LOS ANGELES—Clay Helton appears wholly uninterested in spending even one minute of the next week publicly politicking for the full-time head coaching position at Southern California.
Helton’s job still might turn out to be temporary, but it also isn’t finished.
“That is not my job,” Helton said on Nov. 28 when asked if he deserved to keep the post he has held on an interim basis for seven weeks. “I let the guys whose job it is to speculate, speculate.”
Helton’s players were less shy after the 24th-ranked Trojans (8–4, 5–3 Pac-12) beat archrival UCLA 40–21 to win the Pac-12 South title, capping a resurgent regular season with their first victory in the crosstown showdown since 2011.
USC advanced to the conference championship game against No. 7 Stanford and the chance to contend for a Rose Bowl berth—something that seemed highly improbable last month when athletic director Pat Haden fired Steve Sarkisian and promoted Helton to finish up a season for the second time in three years.
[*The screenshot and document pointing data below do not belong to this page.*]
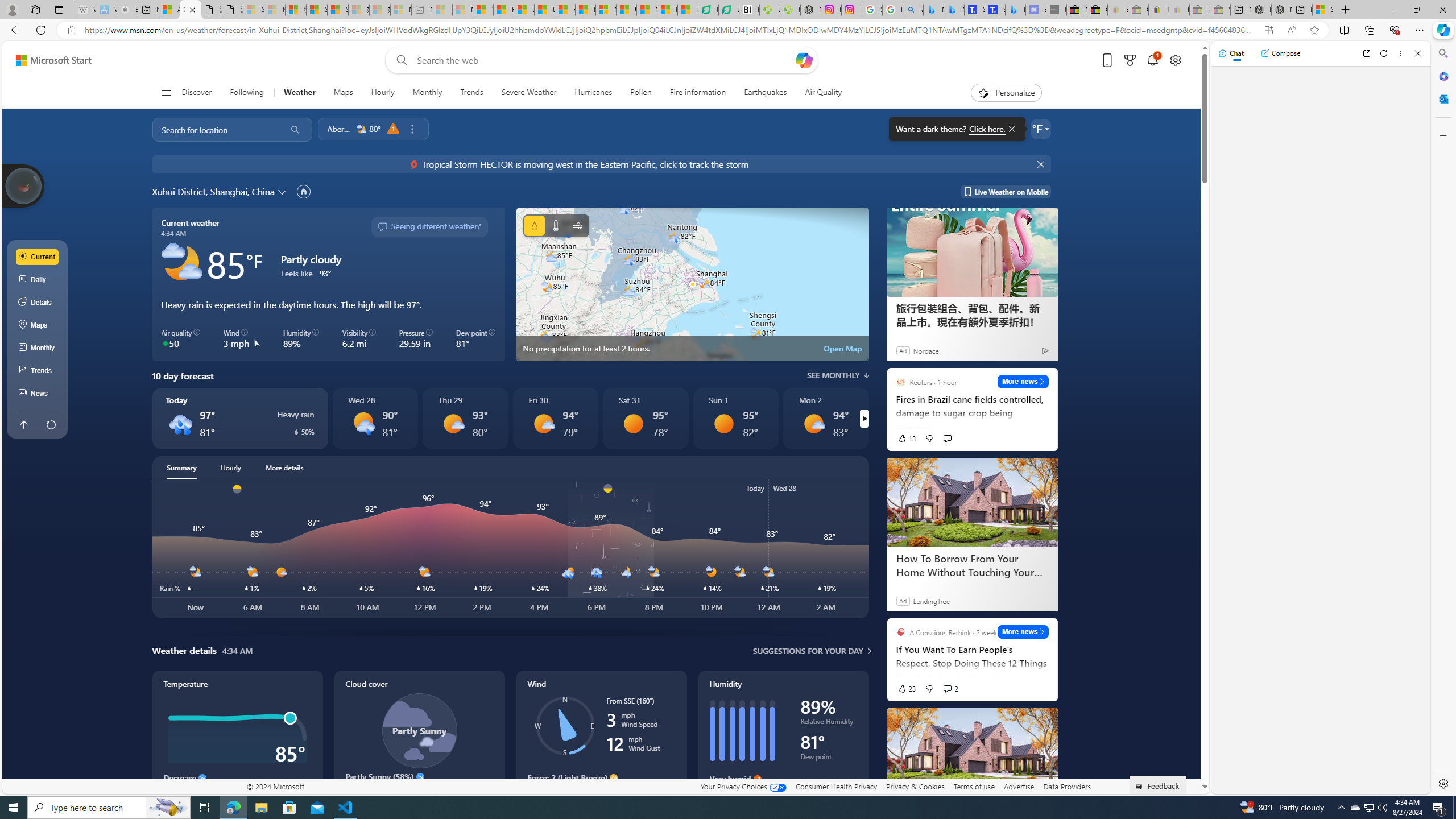
Monthly (427, 92)
Open link in new tab (1366, 53)
Partly cloudy (181, 263)
Xuhui District, Shanghai, China (213, 191)
Microsoft Services Agreement - Sleeping (274, 9)
Class: button-glyph (165, 92)
Weather settings (1040, 128)
Data Providers (1066, 785)
LendingTree (930, 601)
Given the description of an element on the screen output the (x, y) to click on. 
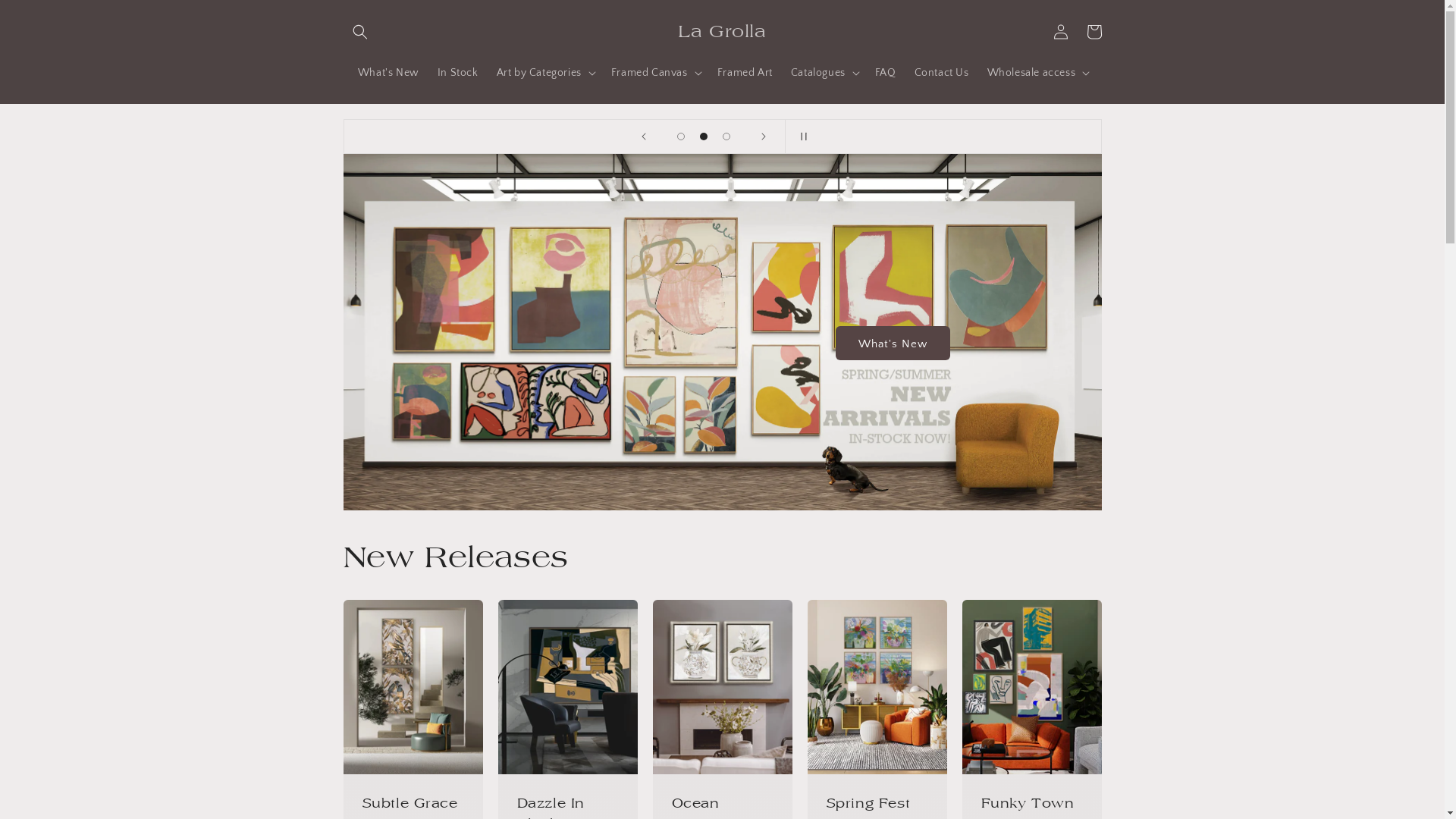
View Here Element type: text (133, 436)
Contact Us Element type: text (941, 71)
FAQ Element type: text (885, 71)
What's New Element type: text (388, 71)
Cart Element type: text (1093, 31)
What's New Element type: text (892, 343)
La Grolla Element type: text (721, 31)
Framed Art Element type: text (744, 71)
In Stock Element type: text (457, 71)
Log in Element type: text (1059, 31)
“Coach Helton 2016. Hashtag it,” defensive lineman Claude Pelon said. “He’s a players’ coach. He loves us. We love him back.”
USC finished the regular season 5–2 under Helton, winning five of its last six and roaring back to win the division. Counting the Trojans’ Las Vegas Bowl win under Helton two years ago, the interim coach is 6–2 at USC, with his only losses on the road to Notre Dame and Oregon.
“It has been since 2008 that a USC football player was able to call themselves a champion,” Helton said. “For this team to leave their mark, not only now but for years to come, I can’t tell you how proud I am of them.”
The Trojans have performed impressively for Helton, but it’s still unclear whether it’s impressive enough for the decision makers at USC with their sky-high expectations of annual contention for national championships.
Fans and alumni still fill up message boards and radio shows with talk of bigger-name coaches from Chip Kelly and John Harbaugh to Kyle Whittingham and Tom Herman. Helton’s supporters tout his character and stability after the tumultuous tenures of Lane Kiffin and Sarkisian—and they point to the example of unheralded Dabo Swinney, who shed his interim tag at Clemson in 2008 and eventually built the nation’s No. 1 team.
“He’s got this team back together,” USC linebacker Su'a Cravens said. “He knows what it’s like. He knows the culture of the team. He knows every single one of these players personally and allows us to talk to him, and we feel comfortable talking to him. We love him and we want him back.”
Cravens is likely to be a high NFL draft pick next year, but he even claimed he would consider sticking around for his senior season if Helton is retained.
Helton is a 43-year-old football lifer and former quarterback from a coaching family, so he knows the factors that will go into Haden’s decision. Helton also knows the capricious nature of his profession from both sides: He left a job at Arkansas State after just 57 days when a better job opened up at USC.
The Trojans lost to Stanford earlier this season while Sarkisian was still in charge, but much has changed at USC during Helton’s seven weeks in charge. Tailback Justin Davis echoed the public thoughts of nearly every player on the USC roster when he described Helton’s smooth assumption of the top job last month after Sarkisian was fired.
“When the coaching changes were happening, we kind of lost our identity as a team,” Davis said. “(Helton) came in there the next week and said, ‘I don’t know why you guys are tripping. We’ve still got to win the Pac-12 South. We can still do that, and we can still win the championship.’ He made us stay on course, and we knew that the goal ahead of us was still reachable. That made us dig in and get to work.”